Problem to solve:
Nothing but the lines from the line with "This screenshot has height=1696, width=1914." to the end of the records below should appear in the answer, each exactly as given.

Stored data
______________________________
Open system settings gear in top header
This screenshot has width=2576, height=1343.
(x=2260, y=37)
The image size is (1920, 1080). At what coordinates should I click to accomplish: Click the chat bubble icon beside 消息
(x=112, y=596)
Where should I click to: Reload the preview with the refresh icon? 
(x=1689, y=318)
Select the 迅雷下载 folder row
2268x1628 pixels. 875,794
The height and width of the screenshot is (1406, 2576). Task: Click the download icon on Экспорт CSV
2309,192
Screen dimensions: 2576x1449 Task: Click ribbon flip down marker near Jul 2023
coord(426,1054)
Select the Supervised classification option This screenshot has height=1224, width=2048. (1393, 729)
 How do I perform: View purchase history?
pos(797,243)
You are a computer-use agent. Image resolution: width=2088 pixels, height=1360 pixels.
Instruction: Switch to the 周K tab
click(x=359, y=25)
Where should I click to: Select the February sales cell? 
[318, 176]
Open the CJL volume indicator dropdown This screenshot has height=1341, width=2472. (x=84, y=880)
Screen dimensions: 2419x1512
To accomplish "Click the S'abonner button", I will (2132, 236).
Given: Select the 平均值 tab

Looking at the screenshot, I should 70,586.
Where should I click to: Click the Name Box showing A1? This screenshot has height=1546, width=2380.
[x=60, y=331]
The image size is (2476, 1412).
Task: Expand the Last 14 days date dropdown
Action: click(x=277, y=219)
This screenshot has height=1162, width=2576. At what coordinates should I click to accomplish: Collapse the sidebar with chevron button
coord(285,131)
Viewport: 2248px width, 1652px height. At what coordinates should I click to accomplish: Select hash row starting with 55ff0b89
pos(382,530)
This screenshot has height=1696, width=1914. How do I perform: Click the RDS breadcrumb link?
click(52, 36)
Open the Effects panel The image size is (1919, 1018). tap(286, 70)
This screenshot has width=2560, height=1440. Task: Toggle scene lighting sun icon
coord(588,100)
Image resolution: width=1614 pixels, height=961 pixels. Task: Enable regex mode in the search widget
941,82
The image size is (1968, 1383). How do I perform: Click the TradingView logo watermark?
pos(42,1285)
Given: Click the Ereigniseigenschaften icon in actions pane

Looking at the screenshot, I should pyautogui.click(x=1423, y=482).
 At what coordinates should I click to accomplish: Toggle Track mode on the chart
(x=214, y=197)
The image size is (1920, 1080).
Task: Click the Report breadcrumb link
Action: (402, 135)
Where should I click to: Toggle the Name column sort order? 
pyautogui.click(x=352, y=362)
______________________________
Exercise result:
This screenshot has height=1696, width=1914. How do I perform: Click the RDS breadcrumb link?
click(52, 36)
Open the Effects panel The image size is (1919, 1018). tap(286, 70)
This screenshot has width=2560, height=1440. Task: Toggle scene lighting sun icon
coord(588,100)
Image resolution: width=1614 pixels, height=961 pixels. Task: Enable regex mode in the search widget
941,82
The image size is (1968, 1383). How do I perform: Click the TradingView logo watermark?
pos(42,1285)
Given: Click the Ereigniseigenschaften icon in actions pane

Looking at the screenshot, I should pyautogui.click(x=1423, y=482).
 At what coordinates should I click to accomplish: Toggle Track mode on the chart
(x=214, y=197)
The image size is (1920, 1080).
Task: Click the Report breadcrumb link
Action: (402, 135)
Where should I click to: Toggle the Name column sort order? 
pyautogui.click(x=352, y=362)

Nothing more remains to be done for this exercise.